TO DO >>
The lines to reproduce from the material below are those from the one containing "[Contact us] (195, 2533)" through the one containing "[spesenfuchs_WP (1)] (47, 8)", both included; write them out exactly and add nothing.
[MATERIAL PROVIDED Boundary: Start]
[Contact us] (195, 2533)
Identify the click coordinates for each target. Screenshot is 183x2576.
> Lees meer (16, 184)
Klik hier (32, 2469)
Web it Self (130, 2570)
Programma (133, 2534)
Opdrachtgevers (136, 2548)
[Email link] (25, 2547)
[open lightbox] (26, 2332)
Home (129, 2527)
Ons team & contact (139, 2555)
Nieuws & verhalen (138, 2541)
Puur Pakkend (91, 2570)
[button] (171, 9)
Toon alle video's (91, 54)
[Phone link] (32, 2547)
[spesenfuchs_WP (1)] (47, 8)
[MATERIAL PROVIDED Boundary: End]
[MATERIAL PROVIDED Boundary: Start]
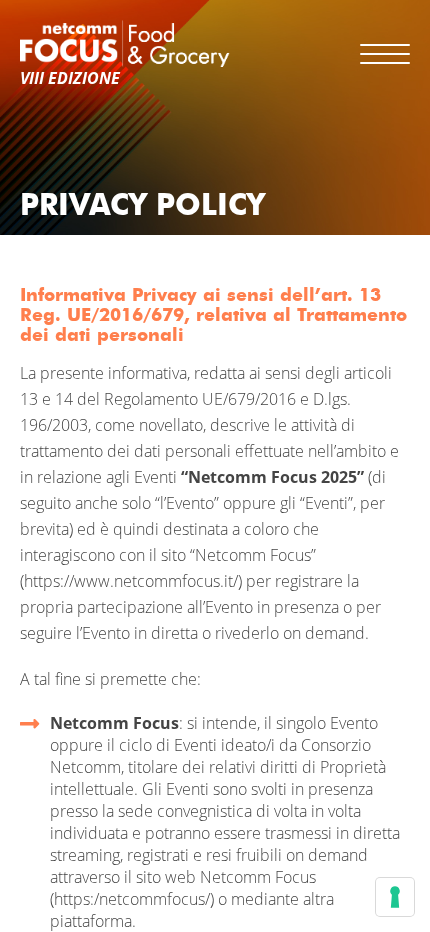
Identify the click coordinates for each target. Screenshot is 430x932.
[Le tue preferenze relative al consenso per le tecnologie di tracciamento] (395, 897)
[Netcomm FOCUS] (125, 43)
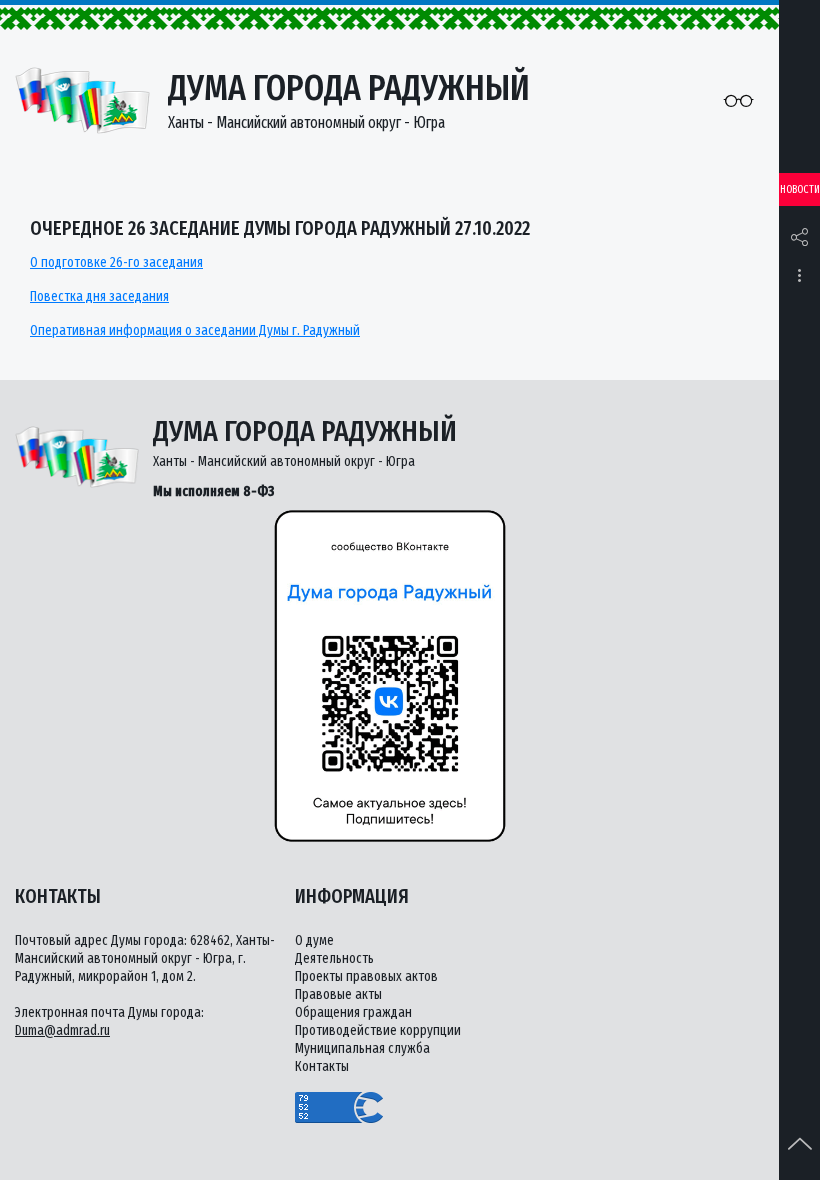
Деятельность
[MATERIAL PROVIDED Boundary: End]
RESPONSE FOR THIS EXERCISE >>
[Contact us] (195, 2533)
Identify the click coordinates for each target. Screenshot is 183x2576.
> Lees meer (16, 184)
Klik hier (32, 2469)
Web it Self (130, 2570)
Programma (133, 2534)
Opdrachtgevers (136, 2548)
[Email link] (25, 2547)
[open lightbox] (26, 2332)
Home (129, 2527)
Ons team & contact (139, 2555)
Nieuws & verhalen (138, 2541)
Puur Pakkend (91, 2570)
[button] (171, 9)
Toon alle video's (91, 54)
[Phone link] (32, 2547)
[spesenfuchs_WP (1)] (47, 8)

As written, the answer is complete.